§ **Objectives**:
(1) In the InteractionSerialEvaluator documentation, what happens when reset_env is called with _env set to None?
(2) Continue the InteractionSerialEvaluator documentation from where it stops.

`ding.worker.collector.interaction_serial_evaluator`¶

`ding.worker.collector.interaction_serial_evaluator` ¶

`InteractionSerialEvaluator` ¶

Bases: ISerialEvaluator

Overview

Interaction serial evaluator class, policy interacts with env.

Interfaces: init, reset, reset_policy, reset_env, close, should_eval, eval Property: env, policy

`init(cfg, env=None, policy=None, tb_logger=None, exp_name='default_experiment', instance_name='evaluator')` ¶

Overview

Init method. Load config and use self._cfg setting to build common serial evaluator components, e.g. logger helper, timer.

Arguments: - cfg (:obj:EasyDict): Configuration EasyDict.

`reset_env(_env=None)` ¶

Overview

Reset evaluator's environment. In some case, we need evaluator use the same policy in different environments. We can use reset_env to reset the environment. If _env is None, reset the old environment. If _env is not None, replace the old environment in the evaluator with the new passed in environment and launch.

Arguments: - env (:obj:Optional[BaseEnvManager]): instance of the subclass of vectorized env_manager(BaseEnvManager)

`reset_policy(_policy=None)` ¶

Overview

Reset evaluator's policy. In some case, we need evaluator work in this same environment but use different policy. We can use reset_policy to reset the policy. If _policy is None, reset the old policy. If _policy is not None, replace the old policy in the evaluator with the new passed in policy.

§ **Extracted material**:
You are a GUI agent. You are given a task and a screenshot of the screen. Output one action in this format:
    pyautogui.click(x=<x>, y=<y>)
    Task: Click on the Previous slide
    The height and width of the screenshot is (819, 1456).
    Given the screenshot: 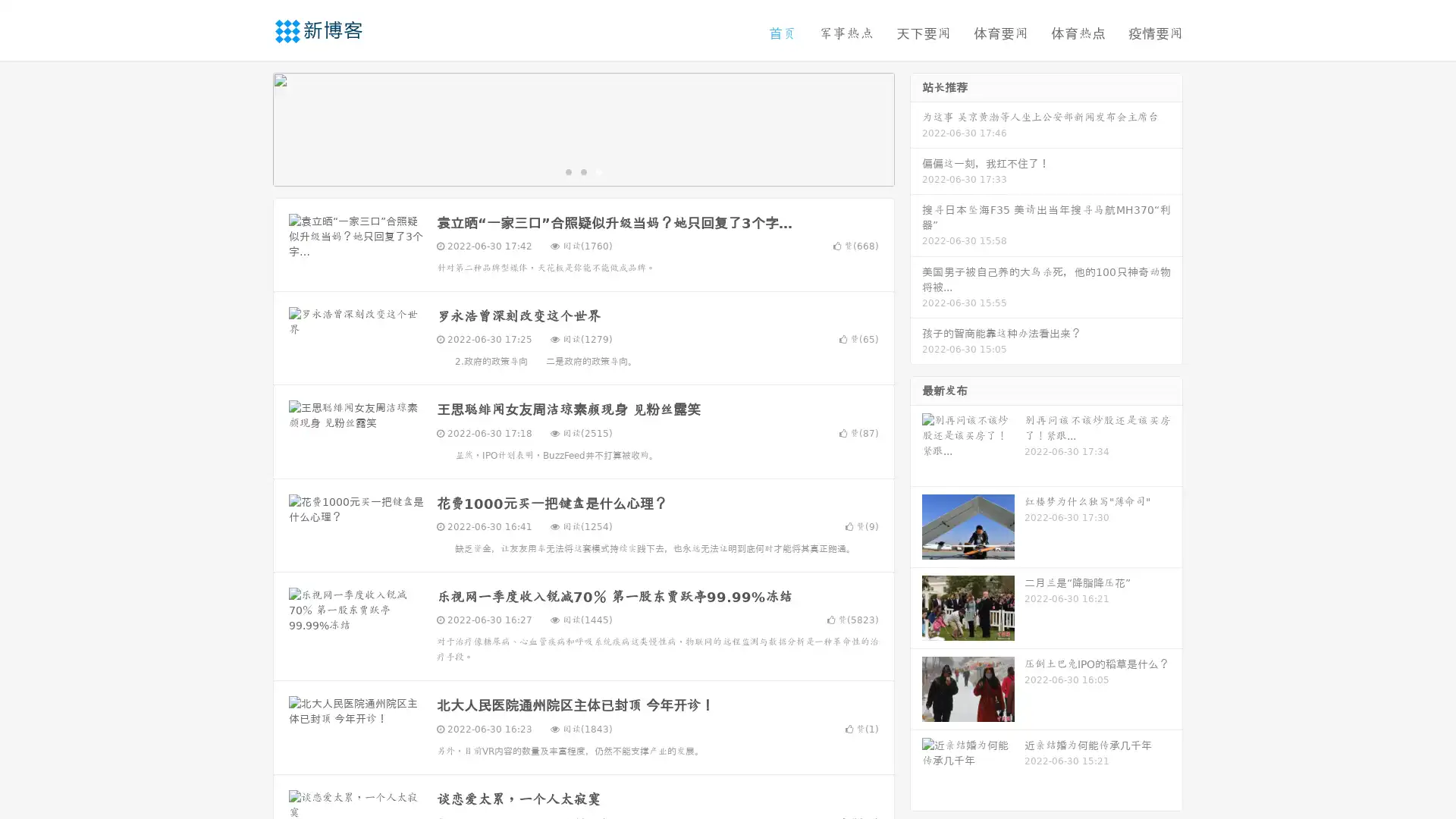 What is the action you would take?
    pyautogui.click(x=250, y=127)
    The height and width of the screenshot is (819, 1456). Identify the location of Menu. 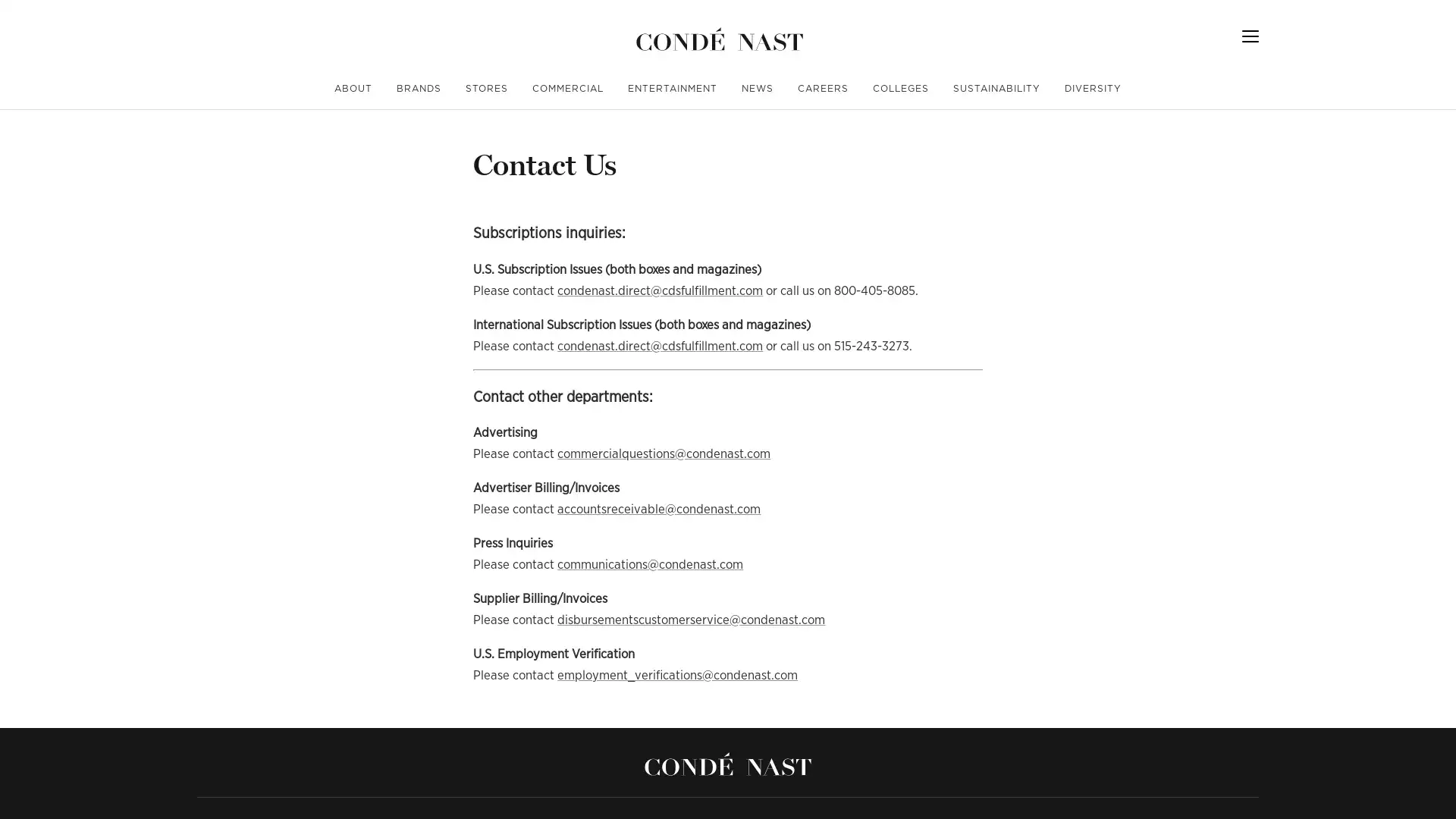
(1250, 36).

§ **Answers to the exercise**:
(1) The old environment is reset.

(2)
Arguments: - policy (:obj:Optional[namedtuple]): the api namedtuple of eval_mode policy

`reset(_policy=None, _env=None)` ¶

Overview

Reset evaluator's policy and environment. Use new policy and environment to collect data. If _env is None, reset the old environment. If _env is not None, replace the old environment in the evaluator with the new passed in environment and launch. If _policy is None, reset the old policy. If _policy is not None, replace the old policy in the evaluator with the new passed in policy.

Arguments: - policy (:obj:Optional[namedtuple]): the api namedtuple of eval_mode policy - env (:obj:Optional[BaseEnvManager]): instance of the subclass of vectorized env_manager(BaseEnvManager)

`close()` ¶

Overview

Close the evaluator. If end_flag is False, close the environment, flush the tb_logger and close the tb_logger.

`del()` ¶

Overview

Execute the close command and close the evaluator. del is automatically called to destroy the evaluator instance when the evaluator finishes its work

`should_eval(train_iter)` ¶

Overview

Determine whether you need to start the evaluation mode, if the number of training has reached the maximum number of times to start the evaluator, return True

`eval(save_ckpt_fn=None, train_iter=-1, envstep=-1, n_episode=None, force_render=False, policy_kwargs={})` ¶

Overview

Evaluate policy and store the best policy based on whether it reaches the highest historical reward.

Arguments: - save_ckpt_fn (:obj:Callable): Saving ckpt function, which will be triggered by getting the best reward. - train_iter (:obj:int): Current training iteration. - envstep (:obj:int): Current env interaction step. - n_episode (:obj:int): Number of evaluation episodes. Returns: - stop_flag (:obj:bool): Whether this training program can be ended. - episode_info (:obj:Dict[str, List]): Current evaluation episode information.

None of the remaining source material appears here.